Nissen Fundoplication Surgery

The majority of people who suffer from gastroesophageal reflux disease (GERD) benefit from medications such as proton pump inhibitors (PPIs). However, in up to 20 percent of cases, medications alone aren't enough to prevent damaging acid reflux.

Severest consequences of GERD include: erosive esophagitis, strictures, or Barrett's esophagus (which can lead to esophageal cancer). For some, surgery is often the only option. The most common surgery for GERD is a laparoscopic procedure known as a Nissen fundoplication.

Hiatal Hernia and GERD

Twenty-five percent of people over the age of 50 have a hiatal hernia. This increases their risk for developing GERD. A hiatal hernia is a common condition and usually produces no symptoms. It occurs when a small portion of the stomach and the lower esophageal sphincter (LES) slip through an opening in the diaphragm (known as the hiatus) into the chest cavity.

The result is a weakened LES, the muscle responsible for preventing stomach contents like acids from backing up into the esophagus. A hiatal hernia may be either congenital or it can develop later in life. A Nissen fundoplication can be especially helpful for those whose GERD is caused by a hiatal hernia.

Obesity and Hiatal Hernia

Being overweight is one of the biggest risk factors for the development of a hiatal hernia. Two 2006 studies found a strong link between obesity and GERD. Researchers believe that extra fat in the abdomen may put pressure on the stomach, causing the LES to relax and allowing digestive acids to enter the esophagus. Fat may also release chemicals that slow the clearance of acids from the esophagus.

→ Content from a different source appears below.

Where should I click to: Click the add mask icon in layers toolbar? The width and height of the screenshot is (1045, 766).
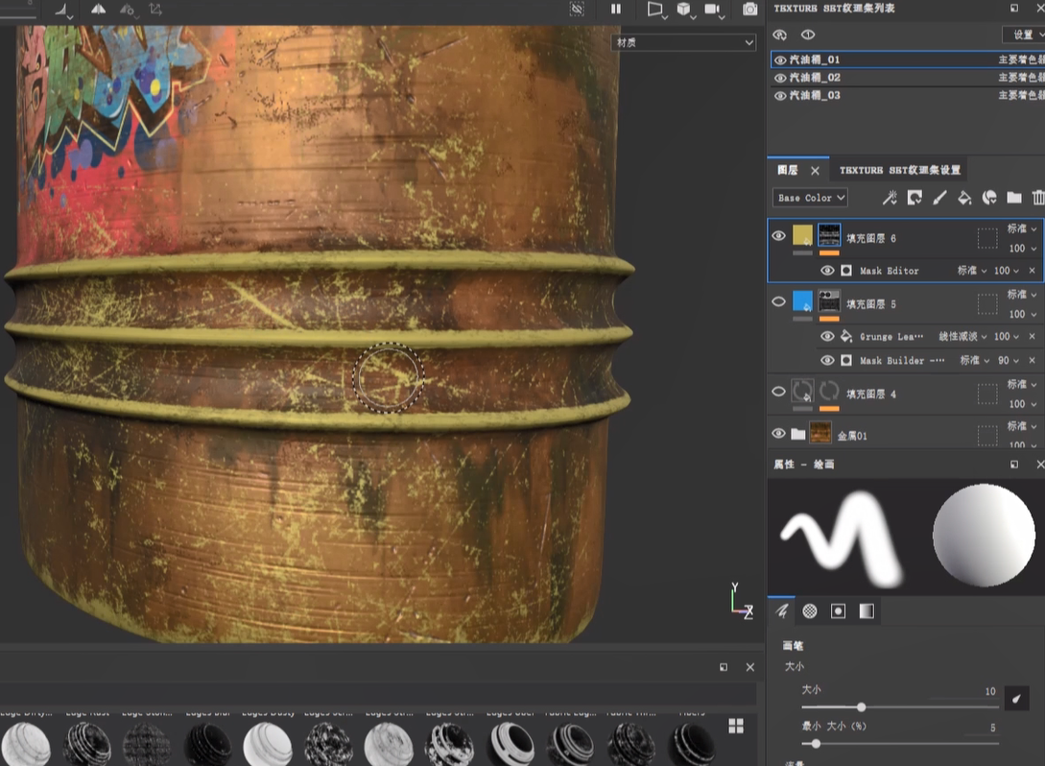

People who were overweight were 50 percent more likely than those who were normal weight to develop GERD, according to the research. Those who were obese were twice as likely to have the condition.

One of the studies, published in The New England Journal of Medicine, found that women who decreased their body mass index by more than 3.5 points (a loss of 20 or more pounds) decreased their risk of experiencing GERD-related symptoms.

Nissen Fundoplication

A surgeon wraps the part of the stomach known as the gastric fundus around the lower esophagus (including the LES) in a Nissen fundoplication. This helps to strengthen the barrier and prevent the back flow of acids into the esophagus.

Although it can be performed as a traditional open surgery, the Nissen fundoplication is most often performed laparoscopically. This is a technique in which a small fiber-optic video camera is inserted through the abdominal wall.

The Nissen fundoplication is less invasive than open surgery, but it does have side effects. Success rates are between 90 and 95 percent for patients with typical symptoms of GERD—like heartburn and regurgitation—and 70 to 80 percent in those who suffer atypical symptoms, such as chronic cough.

Diet After Nissen Fundoplication Surgery

Patients must make dietary and lifestyle adjustments for about six weeks following Nissen fundoplication surgery. Three days following surgery, most patients are on a clear liquid diet, which may include:

  • apple juice
  • beef broth
  • chicken broth
  • cranberry juice
  • decaffeinated tea
  • grape juice
  • Jell-O

 After the clear liquid diet, most patients are put on a full liquid diet for an additional three days. This diet consists of anything on the clear liquid diet plus the following:

  • Carnation instant breakfast (not chocolate)
  • creamed soups (strained, no broccoli or tomato)
  • cream of wheat (or cream of rice)
  • ice cream (vanilla or strawberry)
  • milk (no chocolate milk)
  • sherbet
  • yogurt (plain, blended, or custard with fruit or seeds)

Seven days after surgery, most patients are able to tolerate a soft food diet. However, to heal properly, patients must keep their stomach from stretching. This will require them to eat small, frequent meals six to eight times per day.

In addition, patients are advised to take the following steps following surgery:

  • Avoid alcohol, caffeine, carbonated drinks, chocolate, citrus fruits (and juices), and tomato-based foods such as pizza or spaghetti sauce.
  • Avoid foods that cause gas or stomach distention including beans, broccoli, cabbage, cauliflower, corn, lentils, onions, and peas.
  • Avoid drinking through a straw and chewing gum or tobacco (as these can lead to swallowing air and cause gas).
  • Avoid foods that are hard to swallow, such as bananas or soft breads.
  • Save sweet foods until the end of a meal, as they digest more quickly.
  • Sit upright at meals and for 30 minutes after each meal and at least two hours after the last meal of the day.